Quorum of Elders
So many aspects of the last few weeks had been thoroughly evanescent. Moments of happiness and epiphany would dissipate as suddenly as they appeared. With my trip to Chile looming on the horizon, connections with people and with my situation seemed impossible. The experience was agonizingly ephemeral—like walking on clouds and realizing there’s nothing supporting you. My feet hungered for solid ground as I tread the air.
Dennis was the last person I expected to ground me emotionally. He drank. He dated with more frequency than I did. He’d just gotten out of a long term relationship, and talked about it to a point that a sense of uncomfortable empathy crept up even in strangers at the next booth of restaurants. That said, he was almost proud that he’d found rock bottom perhaps because it is the one place the optimist-at-heart truly feels at home.
He was sensitive enough to pick up on the fact that I was in the same place in a philosophical sense. I was starting over and opening myself to the possibilities I’d avoided and denounced for the last year of my life. The moral codes that I’d lived up to for so long—abstaining from alcohol and pornography, sex and coffee, etc.—no longer made sense in the grand scheme of things. After a few dates, this was still at the core of our conversations.
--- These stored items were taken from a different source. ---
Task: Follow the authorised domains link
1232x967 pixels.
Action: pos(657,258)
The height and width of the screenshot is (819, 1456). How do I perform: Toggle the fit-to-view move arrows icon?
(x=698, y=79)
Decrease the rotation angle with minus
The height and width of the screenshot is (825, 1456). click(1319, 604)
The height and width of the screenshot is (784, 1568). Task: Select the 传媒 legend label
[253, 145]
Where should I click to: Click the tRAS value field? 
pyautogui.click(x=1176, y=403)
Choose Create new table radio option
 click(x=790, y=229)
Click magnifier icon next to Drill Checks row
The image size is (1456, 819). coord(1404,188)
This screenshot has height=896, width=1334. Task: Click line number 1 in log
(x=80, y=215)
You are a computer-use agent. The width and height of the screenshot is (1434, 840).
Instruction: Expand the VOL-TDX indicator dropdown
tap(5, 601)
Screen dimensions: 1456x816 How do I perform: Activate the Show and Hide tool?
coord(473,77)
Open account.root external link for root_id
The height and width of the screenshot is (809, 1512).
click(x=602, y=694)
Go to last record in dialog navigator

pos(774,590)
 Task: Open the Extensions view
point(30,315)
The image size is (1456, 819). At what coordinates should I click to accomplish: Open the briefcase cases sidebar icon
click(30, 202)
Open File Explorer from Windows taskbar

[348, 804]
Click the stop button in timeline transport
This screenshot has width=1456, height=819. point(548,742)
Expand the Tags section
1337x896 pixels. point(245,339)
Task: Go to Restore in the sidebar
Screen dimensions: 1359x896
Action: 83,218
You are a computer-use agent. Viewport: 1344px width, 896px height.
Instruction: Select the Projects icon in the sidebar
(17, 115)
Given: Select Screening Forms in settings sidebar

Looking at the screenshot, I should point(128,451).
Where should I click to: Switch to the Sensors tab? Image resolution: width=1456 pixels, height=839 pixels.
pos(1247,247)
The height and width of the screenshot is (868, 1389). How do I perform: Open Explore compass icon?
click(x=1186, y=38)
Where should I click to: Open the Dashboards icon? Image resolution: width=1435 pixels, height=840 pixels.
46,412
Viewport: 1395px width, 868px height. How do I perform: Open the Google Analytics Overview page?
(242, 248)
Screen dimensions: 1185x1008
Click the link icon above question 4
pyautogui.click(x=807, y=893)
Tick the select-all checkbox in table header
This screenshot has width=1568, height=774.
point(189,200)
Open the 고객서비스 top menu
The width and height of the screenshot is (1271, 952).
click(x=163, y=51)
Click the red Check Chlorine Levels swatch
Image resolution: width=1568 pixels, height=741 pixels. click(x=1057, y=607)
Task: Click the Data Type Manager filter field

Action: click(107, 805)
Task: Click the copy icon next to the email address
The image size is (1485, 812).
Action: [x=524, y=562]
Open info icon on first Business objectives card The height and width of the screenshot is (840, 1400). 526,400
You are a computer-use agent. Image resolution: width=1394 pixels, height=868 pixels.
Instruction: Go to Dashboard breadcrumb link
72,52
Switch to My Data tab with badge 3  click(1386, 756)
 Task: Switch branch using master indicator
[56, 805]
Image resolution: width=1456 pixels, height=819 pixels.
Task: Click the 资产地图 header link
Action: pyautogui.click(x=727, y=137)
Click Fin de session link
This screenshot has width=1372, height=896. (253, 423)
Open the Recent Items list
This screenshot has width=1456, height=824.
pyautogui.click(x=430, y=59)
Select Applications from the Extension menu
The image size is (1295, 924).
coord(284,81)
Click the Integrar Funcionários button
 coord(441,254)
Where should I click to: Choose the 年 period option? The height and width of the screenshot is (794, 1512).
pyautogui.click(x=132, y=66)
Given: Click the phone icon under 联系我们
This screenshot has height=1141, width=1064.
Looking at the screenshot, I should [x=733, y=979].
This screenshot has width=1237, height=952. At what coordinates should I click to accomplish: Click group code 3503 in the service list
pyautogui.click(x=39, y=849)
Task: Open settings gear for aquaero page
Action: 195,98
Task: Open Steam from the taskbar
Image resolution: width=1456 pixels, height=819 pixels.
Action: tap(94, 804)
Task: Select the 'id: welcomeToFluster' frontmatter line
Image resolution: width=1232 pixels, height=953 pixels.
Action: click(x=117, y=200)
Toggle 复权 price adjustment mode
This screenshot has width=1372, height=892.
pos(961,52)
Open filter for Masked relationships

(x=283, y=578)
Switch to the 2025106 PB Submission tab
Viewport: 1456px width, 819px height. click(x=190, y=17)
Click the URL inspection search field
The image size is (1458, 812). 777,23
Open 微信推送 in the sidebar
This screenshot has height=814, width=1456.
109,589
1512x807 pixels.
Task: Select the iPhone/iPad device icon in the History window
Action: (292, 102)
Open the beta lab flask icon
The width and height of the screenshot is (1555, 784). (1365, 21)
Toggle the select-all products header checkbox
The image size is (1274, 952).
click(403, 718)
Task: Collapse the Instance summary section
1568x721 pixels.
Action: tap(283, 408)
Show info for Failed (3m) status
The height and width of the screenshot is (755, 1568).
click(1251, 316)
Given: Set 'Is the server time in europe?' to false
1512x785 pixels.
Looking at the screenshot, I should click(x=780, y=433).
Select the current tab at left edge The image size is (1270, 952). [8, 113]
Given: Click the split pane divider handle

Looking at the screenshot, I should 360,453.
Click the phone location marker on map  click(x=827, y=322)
“You know I’ve been there before,” he revealed one night (inasmuch as anyone can reveal the obvious). “Practically every one of us in Utah has, or at least we’ve dated them, and I’ve dated a lot of them.”
“Yeah?”
“More recently, but I’m slowing down. You’re interesting and not in that ‘Ooh, he’s a virgin’ sense of allure. I can’t often sit down with another guy who understands and appreciates every single reference from an episode of Gilmore Girls.”
Neither of us pretended we weren’t seeing other people or weren’t checking out our options, but he’d let down his guard. He let me know I wasn’t a sexual conquest with a deadline. I was unsettled in that I’d prepared for our dates to amount to nothing. He was someone I’d want to pursue when I returned from South America, someone to whom I could share the most vital pieces of my body and soul, someone with whom I could do more than watch Gilmore Girls or 30 Rock or Grey’s Anatomy (as had become ritual in the short time we’d known each other), but I’d conditioned myself to not expect that—in one sense, not until after returning from Chile and, in another, not ever.
The contemplative, awkward silence following his admission broke with a simple, pointed question: “What do you think your life is based on right now? Just living the moment, finding your place?”
“I might ask you the same thing,” I said simply to stall for time as I wasn’t sure in the moment. “I guess I just want to be happy and wasn’t so I needed a change.”
“That does make a lot of sense, but what’s next? Is your life any different now that you’ve stopped going to church or taken off the garments?” he asked seriously before a stilted aside to lighten the tone “…(which, by the way, are the opposite of sexy).”
“Well,” I said through my awkward chuckle. “I’ve spent a lot of time learning to trust in one thing. It’s a hard transition to believe in other people whether that be you or my best friend or even me.
“You’ll get there,” he said as if he knew my answer better than I did. “It wasn’t like I jumped right into bed with someone or started drinking the moment I was done with the church. It’s basically not even possible in places like Ephraim.”
Dennis and I were similar enough that we picked up on what the other was thinking quite often, as it was so easy to put ourselves in the other’s situation romantically speaking. We were both in a vulnerable state of putting ourselves together and mixing up the pieces at times, so we kept each other at a comfortable distance. Our moments of discussing the seriousness were offset ten fold by conversations on television and theatre providing a connection we felt more prepared with.
“GMB, I want you to meet some friends of mine,” Dennis mentioned cuddling one night to the sound of Buffy the Vampire Slayer blasting away in the background. “We don’t agree on everything, but I think we both need to be around some people who are satisfied with their life right now.”
“Who are these people and why the sudden urge to hang out?” I asked half-asleep (not sharing his enthusiasm for 90s fantasy television) and not in the most social of moods.
His taciturn response of “You’ll see” proved itself true after a quick walk across the gayborhood.
As we approached a small red brick duplex, I flashed back to several memories from my missionary time in Brazil. It was like every time I’d meet a family for the first time. They’d happily welcome the new missionary to town with a small party or a big dinner. In much the same way my companions explained to me the history of that particular family, Dennis shared the backstory of the house’s residents.
“Well, they’ve been together three years and they met in Provo at BYU. It was the fairytale romance minus the genders. They have people over for game nights every week. They don’t drink or smoke. This group is probably the Mormon-iest group of gays you could assemble.”
That night satisfied some form of nostalgia within me. Clearly, the ten men and women I met that night had found a way to embrace what they’d been taught their entire life despite as well as the emotions that countered those teachings in one way or another. Perhaps it was Dennis’ way of showing me that happiness was in reach sooner than I’d thought and that forsaking the past completely was not a viable option for me or for him.